(Stored data)
============================================================
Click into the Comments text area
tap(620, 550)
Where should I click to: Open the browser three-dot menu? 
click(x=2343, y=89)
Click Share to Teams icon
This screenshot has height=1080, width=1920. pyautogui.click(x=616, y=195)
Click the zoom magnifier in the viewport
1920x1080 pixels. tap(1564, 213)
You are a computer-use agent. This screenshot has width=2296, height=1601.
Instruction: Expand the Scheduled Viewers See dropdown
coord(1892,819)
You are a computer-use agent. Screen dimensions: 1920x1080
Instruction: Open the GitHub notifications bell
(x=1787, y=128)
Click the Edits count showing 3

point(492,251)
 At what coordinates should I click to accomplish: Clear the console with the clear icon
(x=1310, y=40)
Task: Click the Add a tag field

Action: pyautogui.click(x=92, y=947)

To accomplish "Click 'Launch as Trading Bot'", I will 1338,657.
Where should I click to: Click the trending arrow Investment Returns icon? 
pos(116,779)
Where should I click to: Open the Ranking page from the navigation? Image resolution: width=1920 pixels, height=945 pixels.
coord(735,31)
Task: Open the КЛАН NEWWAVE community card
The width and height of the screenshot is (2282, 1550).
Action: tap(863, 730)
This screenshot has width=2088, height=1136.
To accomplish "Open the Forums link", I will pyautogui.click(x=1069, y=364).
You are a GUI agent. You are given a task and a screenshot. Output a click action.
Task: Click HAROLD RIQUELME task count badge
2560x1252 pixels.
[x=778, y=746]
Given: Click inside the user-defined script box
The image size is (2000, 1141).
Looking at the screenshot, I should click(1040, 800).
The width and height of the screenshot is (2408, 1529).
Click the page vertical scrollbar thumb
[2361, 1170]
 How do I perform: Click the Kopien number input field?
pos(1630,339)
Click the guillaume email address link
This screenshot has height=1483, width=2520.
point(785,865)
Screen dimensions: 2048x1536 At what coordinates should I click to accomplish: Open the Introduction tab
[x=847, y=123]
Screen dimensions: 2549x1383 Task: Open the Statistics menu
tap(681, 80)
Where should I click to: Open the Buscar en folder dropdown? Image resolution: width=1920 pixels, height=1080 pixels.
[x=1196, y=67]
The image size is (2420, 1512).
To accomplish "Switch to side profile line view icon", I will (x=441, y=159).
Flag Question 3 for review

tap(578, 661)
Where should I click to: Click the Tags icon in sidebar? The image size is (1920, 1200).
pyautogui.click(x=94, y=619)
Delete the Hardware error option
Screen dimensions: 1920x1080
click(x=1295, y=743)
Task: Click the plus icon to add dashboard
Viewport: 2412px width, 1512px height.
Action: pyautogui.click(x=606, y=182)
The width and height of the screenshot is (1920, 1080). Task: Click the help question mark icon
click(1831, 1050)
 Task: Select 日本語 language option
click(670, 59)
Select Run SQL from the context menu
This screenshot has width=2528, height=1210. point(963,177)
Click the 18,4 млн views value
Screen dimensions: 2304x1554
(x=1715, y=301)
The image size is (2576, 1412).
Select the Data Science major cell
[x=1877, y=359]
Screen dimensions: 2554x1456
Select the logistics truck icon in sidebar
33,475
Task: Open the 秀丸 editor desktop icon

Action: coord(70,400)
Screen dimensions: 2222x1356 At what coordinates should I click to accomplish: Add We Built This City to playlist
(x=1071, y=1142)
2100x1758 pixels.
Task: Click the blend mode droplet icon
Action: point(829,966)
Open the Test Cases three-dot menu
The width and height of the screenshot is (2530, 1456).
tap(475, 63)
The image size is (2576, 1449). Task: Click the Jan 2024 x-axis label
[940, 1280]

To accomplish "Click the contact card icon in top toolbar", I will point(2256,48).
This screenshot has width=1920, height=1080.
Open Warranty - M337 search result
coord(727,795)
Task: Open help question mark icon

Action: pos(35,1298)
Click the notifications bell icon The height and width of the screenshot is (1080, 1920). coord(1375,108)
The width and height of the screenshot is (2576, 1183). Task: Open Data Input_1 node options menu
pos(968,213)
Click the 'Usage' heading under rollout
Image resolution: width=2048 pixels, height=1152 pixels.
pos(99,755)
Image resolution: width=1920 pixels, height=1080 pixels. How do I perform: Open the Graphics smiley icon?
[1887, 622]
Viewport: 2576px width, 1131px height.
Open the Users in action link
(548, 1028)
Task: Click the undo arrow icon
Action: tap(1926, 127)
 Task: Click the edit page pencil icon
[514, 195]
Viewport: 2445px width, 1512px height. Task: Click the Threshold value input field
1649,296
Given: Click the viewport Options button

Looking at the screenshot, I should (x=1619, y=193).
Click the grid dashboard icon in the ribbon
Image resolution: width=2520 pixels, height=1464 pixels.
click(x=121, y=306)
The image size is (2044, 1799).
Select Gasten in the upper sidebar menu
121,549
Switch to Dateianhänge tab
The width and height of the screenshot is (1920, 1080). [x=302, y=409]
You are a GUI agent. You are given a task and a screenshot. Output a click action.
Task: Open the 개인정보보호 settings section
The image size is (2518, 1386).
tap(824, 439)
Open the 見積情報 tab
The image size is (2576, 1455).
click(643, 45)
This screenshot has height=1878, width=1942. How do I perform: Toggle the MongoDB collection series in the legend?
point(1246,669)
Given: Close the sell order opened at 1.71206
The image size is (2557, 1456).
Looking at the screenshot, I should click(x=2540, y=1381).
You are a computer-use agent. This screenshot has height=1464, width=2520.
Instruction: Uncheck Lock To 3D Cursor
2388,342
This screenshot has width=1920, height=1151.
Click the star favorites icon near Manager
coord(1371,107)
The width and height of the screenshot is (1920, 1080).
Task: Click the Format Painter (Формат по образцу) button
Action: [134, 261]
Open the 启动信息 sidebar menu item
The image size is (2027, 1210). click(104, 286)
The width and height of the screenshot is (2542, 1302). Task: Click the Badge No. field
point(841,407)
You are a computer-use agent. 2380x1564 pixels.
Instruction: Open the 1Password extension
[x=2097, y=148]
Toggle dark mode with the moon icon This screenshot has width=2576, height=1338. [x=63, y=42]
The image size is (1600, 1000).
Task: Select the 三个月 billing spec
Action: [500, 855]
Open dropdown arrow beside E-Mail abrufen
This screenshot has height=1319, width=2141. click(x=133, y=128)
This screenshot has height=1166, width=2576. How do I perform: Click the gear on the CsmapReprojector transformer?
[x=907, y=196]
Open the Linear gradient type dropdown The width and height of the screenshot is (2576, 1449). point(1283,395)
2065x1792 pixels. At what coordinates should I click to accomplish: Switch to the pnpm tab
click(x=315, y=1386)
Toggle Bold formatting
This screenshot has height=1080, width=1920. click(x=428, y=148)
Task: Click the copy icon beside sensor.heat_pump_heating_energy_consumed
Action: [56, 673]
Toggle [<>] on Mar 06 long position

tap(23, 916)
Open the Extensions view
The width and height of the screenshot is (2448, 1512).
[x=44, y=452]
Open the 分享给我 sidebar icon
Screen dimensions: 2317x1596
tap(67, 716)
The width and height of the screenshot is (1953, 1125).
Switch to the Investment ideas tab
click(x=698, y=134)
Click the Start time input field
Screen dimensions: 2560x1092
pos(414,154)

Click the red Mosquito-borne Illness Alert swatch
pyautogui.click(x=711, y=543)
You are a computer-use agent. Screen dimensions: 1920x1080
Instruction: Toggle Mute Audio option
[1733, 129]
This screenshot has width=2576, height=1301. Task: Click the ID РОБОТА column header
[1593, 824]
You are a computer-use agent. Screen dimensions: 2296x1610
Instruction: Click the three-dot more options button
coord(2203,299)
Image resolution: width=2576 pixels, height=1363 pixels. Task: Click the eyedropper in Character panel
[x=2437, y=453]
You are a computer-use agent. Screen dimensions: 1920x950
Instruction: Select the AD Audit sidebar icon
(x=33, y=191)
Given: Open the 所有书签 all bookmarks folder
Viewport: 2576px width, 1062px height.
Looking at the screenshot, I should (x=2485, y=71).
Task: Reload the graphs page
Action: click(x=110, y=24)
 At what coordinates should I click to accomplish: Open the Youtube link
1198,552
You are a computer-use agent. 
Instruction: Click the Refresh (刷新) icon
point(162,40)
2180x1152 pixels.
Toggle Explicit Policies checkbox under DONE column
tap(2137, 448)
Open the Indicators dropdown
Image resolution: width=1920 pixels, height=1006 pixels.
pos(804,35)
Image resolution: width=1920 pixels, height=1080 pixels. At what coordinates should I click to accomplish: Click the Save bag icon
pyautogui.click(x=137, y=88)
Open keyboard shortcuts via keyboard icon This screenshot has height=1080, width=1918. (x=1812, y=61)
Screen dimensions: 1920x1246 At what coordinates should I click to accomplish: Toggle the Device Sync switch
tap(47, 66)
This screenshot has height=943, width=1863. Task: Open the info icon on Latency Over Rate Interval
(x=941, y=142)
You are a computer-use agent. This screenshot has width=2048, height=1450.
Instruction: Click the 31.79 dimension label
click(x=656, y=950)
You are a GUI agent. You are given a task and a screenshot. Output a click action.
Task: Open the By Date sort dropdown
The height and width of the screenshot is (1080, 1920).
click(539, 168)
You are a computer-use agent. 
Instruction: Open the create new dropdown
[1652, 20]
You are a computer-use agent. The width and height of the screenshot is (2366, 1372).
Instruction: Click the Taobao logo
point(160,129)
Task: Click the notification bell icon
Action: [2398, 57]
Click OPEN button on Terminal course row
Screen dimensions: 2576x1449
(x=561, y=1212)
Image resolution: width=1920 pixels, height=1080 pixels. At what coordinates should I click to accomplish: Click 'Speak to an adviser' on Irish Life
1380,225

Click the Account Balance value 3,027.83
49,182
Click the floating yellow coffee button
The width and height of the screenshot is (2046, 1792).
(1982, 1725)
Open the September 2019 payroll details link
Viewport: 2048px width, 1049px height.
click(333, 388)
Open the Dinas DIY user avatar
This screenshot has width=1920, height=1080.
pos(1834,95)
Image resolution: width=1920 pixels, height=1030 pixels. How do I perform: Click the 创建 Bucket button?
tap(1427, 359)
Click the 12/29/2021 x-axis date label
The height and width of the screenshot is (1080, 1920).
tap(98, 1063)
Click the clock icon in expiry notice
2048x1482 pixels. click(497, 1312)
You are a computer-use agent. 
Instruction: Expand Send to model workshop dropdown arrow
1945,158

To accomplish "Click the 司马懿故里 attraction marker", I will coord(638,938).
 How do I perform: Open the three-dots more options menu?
============================================================
_TASK STATEMENT_: Extract, please, the lines from the start of the entries above through the one with "Given: Click inside", both included, reproducing each exactly and adding nothing.

_ANSWER BOX_:
Click into the Comments text area
tap(620, 550)
Where should I click to: Open the browser three-dot menu? 
click(x=2343, y=89)
Click Share to Teams icon
This screenshot has height=1080, width=1920. pyautogui.click(x=616, y=195)
Click the zoom magnifier in the viewport
1920x1080 pixels. tap(1564, 213)
You are a computer-use agent. This screenshot has width=2296, height=1601.
Instruction: Expand the Scheduled Viewers See dropdown
coord(1892,819)
You are a computer-use agent. Screen dimensions: 1920x1080
Instruction: Open the GitHub notifications bell
(x=1787, y=128)
Click the Edits count showing 3

point(492,251)
 At what coordinates should I click to accomplish: Clear the console with the clear icon
(x=1310, y=40)
Task: Click the Add a tag field

Action: pyautogui.click(x=92, y=947)

To accomplish "Click 'Launch as Trading Bot'", I will 1338,657.
Where should I click to: Click the trending arrow Investment Returns icon? 
pos(116,779)
Where should I click to: Open the Ranking page from the navigation? Image resolution: width=1920 pixels, height=945 pixels.
coord(735,31)
Task: Open the КЛАН NEWWAVE community card
The width and height of the screenshot is (2282, 1550).
Action: tap(863, 730)
This screenshot has width=2088, height=1136.
To accomplish "Open the Forums link", I will pyautogui.click(x=1069, y=364).
You are a GUI agent. You are given a task and a screenshot. Output a click action.
Task: Click HAROLD RIQUELME task count badge
2560x1252 pixels.
[x=778, y=746]
Given: Click inside the user-defined script box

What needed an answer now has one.